_Prompt_
The line that contains "Task: Show the DEBUG CONSOLE tab" marks the end: retype the data below exactly from its first line through that line.

-------- The input --------

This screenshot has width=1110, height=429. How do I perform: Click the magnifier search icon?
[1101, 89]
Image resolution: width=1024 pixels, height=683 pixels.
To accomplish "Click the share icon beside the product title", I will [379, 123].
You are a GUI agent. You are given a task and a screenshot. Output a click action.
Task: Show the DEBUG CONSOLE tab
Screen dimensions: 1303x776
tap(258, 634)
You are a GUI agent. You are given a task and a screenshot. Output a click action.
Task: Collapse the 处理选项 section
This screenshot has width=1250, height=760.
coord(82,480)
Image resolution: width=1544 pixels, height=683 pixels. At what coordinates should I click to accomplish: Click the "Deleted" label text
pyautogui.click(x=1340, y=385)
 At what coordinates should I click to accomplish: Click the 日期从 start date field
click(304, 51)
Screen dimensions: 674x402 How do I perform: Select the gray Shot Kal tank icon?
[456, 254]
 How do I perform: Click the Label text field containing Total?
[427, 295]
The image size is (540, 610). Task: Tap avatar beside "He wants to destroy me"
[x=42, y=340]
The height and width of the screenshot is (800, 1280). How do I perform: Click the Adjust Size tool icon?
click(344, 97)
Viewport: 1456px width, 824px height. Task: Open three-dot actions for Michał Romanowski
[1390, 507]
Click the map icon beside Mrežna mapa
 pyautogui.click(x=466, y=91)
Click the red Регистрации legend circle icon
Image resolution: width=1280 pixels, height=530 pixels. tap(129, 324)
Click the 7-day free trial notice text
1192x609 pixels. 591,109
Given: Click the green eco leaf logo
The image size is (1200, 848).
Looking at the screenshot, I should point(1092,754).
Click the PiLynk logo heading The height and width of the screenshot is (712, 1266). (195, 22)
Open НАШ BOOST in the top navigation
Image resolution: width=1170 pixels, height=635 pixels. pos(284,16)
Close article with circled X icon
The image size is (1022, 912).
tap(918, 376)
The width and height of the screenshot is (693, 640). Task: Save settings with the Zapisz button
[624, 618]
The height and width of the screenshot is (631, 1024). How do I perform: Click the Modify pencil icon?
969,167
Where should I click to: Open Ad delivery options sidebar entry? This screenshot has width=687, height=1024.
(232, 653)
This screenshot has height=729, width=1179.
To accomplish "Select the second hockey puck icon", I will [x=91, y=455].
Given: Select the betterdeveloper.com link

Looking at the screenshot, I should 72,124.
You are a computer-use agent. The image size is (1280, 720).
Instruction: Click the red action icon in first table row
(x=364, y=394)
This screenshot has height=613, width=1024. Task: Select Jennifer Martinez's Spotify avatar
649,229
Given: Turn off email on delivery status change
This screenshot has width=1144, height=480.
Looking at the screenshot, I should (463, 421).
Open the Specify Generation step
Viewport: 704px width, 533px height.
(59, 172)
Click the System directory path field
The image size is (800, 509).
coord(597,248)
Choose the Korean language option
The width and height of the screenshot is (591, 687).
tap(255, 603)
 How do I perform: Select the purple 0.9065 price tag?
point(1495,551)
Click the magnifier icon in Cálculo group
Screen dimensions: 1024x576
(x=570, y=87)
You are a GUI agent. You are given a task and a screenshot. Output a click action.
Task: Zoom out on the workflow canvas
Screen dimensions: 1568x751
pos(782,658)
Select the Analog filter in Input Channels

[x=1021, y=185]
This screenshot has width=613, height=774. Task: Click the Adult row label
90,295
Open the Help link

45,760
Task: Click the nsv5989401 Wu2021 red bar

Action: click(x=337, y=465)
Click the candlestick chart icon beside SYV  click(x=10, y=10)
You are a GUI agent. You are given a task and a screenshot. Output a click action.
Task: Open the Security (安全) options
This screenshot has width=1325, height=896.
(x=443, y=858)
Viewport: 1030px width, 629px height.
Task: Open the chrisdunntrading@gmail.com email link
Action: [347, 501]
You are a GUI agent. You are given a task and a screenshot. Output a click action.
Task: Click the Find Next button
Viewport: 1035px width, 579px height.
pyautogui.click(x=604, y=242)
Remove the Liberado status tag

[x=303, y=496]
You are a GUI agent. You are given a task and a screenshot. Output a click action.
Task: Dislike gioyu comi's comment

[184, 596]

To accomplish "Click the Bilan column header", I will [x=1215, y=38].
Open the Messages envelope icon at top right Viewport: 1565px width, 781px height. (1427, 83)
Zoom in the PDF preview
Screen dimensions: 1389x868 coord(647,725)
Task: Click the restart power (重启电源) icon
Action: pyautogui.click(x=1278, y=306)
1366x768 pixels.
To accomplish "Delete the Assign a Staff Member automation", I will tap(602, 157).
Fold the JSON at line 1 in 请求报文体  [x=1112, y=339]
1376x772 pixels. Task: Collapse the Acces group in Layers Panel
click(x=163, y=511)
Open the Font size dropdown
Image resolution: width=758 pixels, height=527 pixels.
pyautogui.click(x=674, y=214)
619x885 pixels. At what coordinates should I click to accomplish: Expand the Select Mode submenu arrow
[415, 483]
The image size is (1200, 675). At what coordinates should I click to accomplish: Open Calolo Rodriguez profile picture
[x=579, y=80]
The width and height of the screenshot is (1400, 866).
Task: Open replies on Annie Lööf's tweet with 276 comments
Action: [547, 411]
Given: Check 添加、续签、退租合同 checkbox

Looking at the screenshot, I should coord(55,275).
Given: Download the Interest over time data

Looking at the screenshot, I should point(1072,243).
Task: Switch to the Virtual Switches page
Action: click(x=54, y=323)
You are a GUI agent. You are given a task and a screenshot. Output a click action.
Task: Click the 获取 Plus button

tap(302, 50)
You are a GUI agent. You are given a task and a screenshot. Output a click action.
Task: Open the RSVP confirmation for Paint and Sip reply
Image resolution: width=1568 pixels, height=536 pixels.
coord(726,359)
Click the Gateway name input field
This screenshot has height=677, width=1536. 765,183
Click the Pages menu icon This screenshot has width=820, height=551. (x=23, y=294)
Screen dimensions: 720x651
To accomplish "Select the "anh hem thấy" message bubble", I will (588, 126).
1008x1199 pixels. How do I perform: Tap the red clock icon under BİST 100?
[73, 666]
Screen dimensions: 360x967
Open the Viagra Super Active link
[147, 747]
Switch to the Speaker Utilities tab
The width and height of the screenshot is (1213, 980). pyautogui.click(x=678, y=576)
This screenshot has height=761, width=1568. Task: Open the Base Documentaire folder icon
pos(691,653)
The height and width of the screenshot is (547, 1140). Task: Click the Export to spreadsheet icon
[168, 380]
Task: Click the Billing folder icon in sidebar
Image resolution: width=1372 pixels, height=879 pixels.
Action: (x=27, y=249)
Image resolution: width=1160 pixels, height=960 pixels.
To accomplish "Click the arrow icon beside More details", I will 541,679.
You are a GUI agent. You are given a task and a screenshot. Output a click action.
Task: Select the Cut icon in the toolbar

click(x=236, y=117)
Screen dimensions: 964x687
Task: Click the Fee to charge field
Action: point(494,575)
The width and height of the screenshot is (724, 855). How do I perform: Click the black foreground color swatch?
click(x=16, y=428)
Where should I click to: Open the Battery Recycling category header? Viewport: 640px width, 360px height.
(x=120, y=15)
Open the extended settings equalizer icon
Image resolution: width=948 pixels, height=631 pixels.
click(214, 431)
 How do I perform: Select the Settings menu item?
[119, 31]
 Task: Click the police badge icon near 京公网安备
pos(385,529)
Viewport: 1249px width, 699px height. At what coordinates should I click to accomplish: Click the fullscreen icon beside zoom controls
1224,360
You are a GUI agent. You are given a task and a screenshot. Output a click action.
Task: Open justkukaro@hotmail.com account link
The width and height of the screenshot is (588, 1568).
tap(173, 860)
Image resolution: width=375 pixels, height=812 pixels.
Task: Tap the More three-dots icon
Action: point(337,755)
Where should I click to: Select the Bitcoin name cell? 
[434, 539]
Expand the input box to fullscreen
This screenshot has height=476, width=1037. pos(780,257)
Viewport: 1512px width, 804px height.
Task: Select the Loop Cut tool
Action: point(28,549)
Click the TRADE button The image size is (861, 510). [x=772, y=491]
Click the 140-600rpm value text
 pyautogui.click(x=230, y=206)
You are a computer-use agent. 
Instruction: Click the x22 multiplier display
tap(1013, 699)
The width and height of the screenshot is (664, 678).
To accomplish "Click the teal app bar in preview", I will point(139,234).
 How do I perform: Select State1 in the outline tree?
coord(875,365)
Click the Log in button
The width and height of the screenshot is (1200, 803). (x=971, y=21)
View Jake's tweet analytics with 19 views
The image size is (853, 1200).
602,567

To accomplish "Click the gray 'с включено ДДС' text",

--------

_Answer_
This screenshot has width=1110, height=429. How do I perform: Click the magnifier search icon?
[1101, 89]
Image resolution: width=1024 pixels, height=683 pixels.
To accomplish "Click the share icon beside the product title", I will [379, 123].
You are a GUI agent. You are given a task and a screenshot. Output a click action.
Task: Show the DEBUG CONSOLE tab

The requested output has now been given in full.